A diurnal carbon engine explains 13C-enriched carbonates without increasing the global production of oxygen

Abstract

In the past 3 billion years, significant volumes of carbonate with high carbon-isotopic (δ13C) values accumulated on shallow continental shelves. These deposits frequently are interpreted as records of elevated global organic carbon burial. However, through the stoichiometry of primary production, organic carbon burial releases a proportional amount of O2, predicting unrealistic rises in atmospheric pO2 during the 1 to 100 million year-long positive δ13C excursions that punctuate the geological record. This carbon–oxygen paradox assumes that the δ13C of shallow water carbonates reflects the δ13C of global seawater-dissolved inorganic carbon (DIC).

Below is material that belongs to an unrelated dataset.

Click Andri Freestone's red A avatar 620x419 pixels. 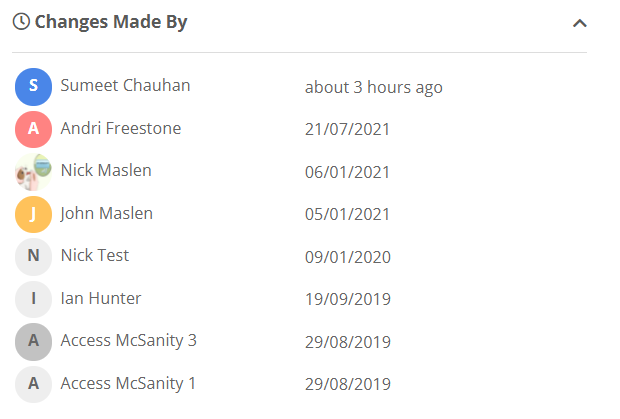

However, the δ13C of modern shallow-water carbonate sediment is higher than expected for calcite or aragonite precipitating from seawater. We explain elevated δ13C in shallow carbonates with a diurnal carbon cycle engine, where daily transfer of carbon between organic and inorganic reservoirs forces coupled changes in carbonate saturation (ΩA) and δ13C of DIC. This engine maintains a carbon-cycle hysteresis that is most amplified in shallow, sluggishly mixed waters with high rates of photosynthesis, and provides a simple mechanism for the observed δ13C-decoupling between global seawater DIC and shallow carbonate, without burying organic matter or generating O2.